* Instructions for the task:
Pictures stay out of the copy. Transcribe exactly, and only, the line with "You are a GUI" through the last line of the entries below.

┌──

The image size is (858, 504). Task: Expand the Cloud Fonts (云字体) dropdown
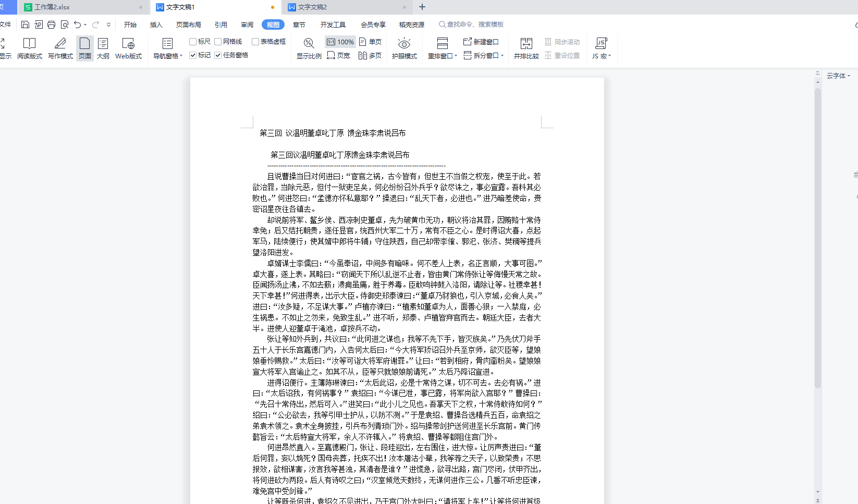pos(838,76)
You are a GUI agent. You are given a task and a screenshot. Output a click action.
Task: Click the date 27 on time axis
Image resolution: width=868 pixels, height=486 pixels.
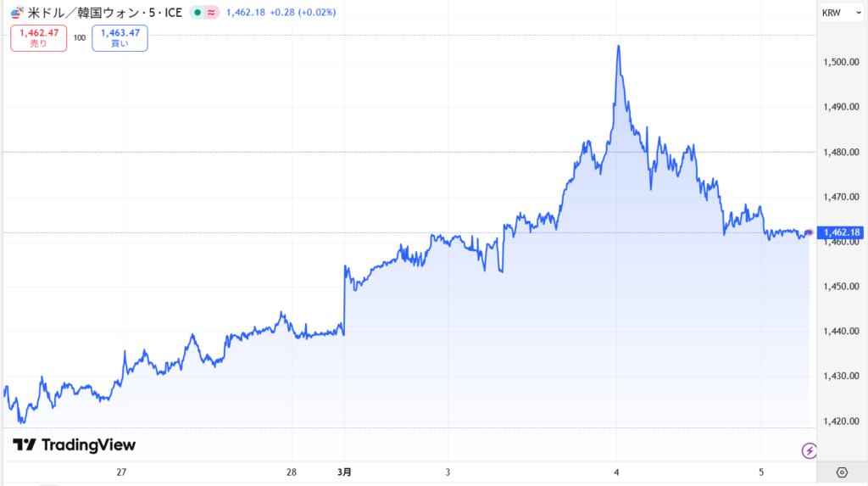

└──

* Exercise response:
You are a GUI agent. You are given a task and a screenshot. Output a click action.
Task: Click the date 27 on time axis
Image resolution: width=868 pixels, height=486 pixels.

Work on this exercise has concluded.